In response to the Leadership Panel's confirmation of the growing importance and recognition of integrated treatment settings, CARF convened an International Standards Review Committee (CARF ISRC) in August 2006, comprised of consumers, national association representatives (including members of the CARF International Advisory Council), integrated service providers, state and federal funding authorities, and other national experts. This group was charged with developing a progressive and state-of-the-art set of standards to be presented to the field.

In addition to developing the draft standards, the CARF ISRC identified descriptions of IBH/PC settings the standards would cover:

  • contractual, where two separate legal entities en- ter into an agreement to staff and operate a single program;

  • a distinct, integrated program located within a large entity such as a VHA campus;

  • the colocation of complementary disciplines such as behavioral staff in a primary care setting (as in an FQHC) or primary care staff in a community mental health center (as described by NCCBH in the December 2006 issue of Behavioral Healthcare); or

  • a single organization that incorporates both behavioral health and primary care services in an integrated model.

One of the ISRC participants was Morna Pederson-Rambo, executive director of DaySpring Behavioral Health Services, Inc., which operates integrated programs in Oklahoma and Arkansas. She offered the following as support for the importance and value of the new CARF standards:

“To launch standards that guide the integration of primary care and behavioral health services, CARF has opened the door for another method of ensuring access to care and greater potential for positive outcomes to persons served. Many who see their medical doctor have complaints related to depression, extreme or acute life situations that cause distress, or ongoing relationship issues that interfere with medical conditions. The physician who has behavioral health specialists on-site can ask them to become acquainted with the patient at the time the complaint is raised. By introducing or giving a warm handoff to a behavioral specialist, the physician indicates his/her confidence in this provider to attend to yet another facet of the symptoms or stresses that are contributing to disease. Working as a team, the physician and behavioral health specialist provide for a better opportunity to achieve changes in the patient's behavior that positively affect his/her functioning. These changes also promote greater physical health.

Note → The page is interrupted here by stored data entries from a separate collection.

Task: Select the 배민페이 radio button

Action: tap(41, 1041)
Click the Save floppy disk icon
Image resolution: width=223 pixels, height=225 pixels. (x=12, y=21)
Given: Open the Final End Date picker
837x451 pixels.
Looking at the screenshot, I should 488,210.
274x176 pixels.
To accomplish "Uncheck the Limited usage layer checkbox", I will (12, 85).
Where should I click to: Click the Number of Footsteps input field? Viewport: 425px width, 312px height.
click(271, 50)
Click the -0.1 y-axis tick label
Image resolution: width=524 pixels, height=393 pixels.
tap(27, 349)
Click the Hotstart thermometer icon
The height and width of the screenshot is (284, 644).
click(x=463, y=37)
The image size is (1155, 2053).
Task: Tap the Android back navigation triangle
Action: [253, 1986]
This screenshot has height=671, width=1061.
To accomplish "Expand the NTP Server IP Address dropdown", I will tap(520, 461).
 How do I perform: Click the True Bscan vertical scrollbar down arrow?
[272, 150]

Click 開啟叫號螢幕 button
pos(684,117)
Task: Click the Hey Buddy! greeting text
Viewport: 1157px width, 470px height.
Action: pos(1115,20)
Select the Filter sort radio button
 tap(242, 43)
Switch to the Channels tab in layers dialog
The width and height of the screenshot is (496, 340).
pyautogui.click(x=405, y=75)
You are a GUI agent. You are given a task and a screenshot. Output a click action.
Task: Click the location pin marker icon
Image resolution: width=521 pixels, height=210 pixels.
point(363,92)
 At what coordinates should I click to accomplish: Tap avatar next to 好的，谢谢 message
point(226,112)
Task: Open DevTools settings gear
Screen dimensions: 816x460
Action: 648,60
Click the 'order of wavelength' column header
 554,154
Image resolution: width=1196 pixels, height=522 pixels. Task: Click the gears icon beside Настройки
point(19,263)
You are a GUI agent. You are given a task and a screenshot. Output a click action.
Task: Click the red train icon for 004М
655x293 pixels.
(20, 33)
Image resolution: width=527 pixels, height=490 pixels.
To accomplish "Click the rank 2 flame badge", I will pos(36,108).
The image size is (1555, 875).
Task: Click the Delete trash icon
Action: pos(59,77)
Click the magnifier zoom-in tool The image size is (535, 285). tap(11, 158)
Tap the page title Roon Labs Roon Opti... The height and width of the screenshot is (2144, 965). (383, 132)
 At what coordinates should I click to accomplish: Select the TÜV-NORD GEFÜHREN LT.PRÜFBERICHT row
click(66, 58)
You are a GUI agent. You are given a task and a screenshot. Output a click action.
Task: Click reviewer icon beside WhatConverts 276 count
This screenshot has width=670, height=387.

“The simple availability of the behavioral health specialist makes it more likely that the patient will follow through with a recommendation for needed behavioral health services. Secondly, the nature of integrated service delivery supports short-term, solution-focused interventions, which can be accessed multiple times if necessary, and can support progressive work toward greater mental and physical health care. In addition, the overview of medications from both the medical and behavioral health sides of care lead to the potential for quicker assessment and introduction of positive pharmaceutical regimes. Because of integration, the individual has the attention of several providers working together to ensure a positive outcome of the treatment plan.”

The draft standards were posted on the CARF Web site (http://www.carf.org) in December, and although specific notice was sent to providers who have CARF accreditation, CARF-affiliated associations, and state mental health directors, all interested individuals were invited to participate. Initial review indicated a strong response. The field review was analyzed in January 2007 and changes made where necessary.

Programs seeking accreditation under the IBH/PC standards would need to meet existing CARF Business Practice and General Behavioral Health program standards, as well as areas such as:

  • identification of parameters of populations served and services provided;

  • colocation requirements;

  • coverage requirements;

  • staffing requirements;

  • requirements for education on wellness and recovery;

  • processes ensuring consent for treatment;

  • written procedures for communication and collaboration; and

  • clearly identified performance measurement indicators that include both medical and behavioral healthcare.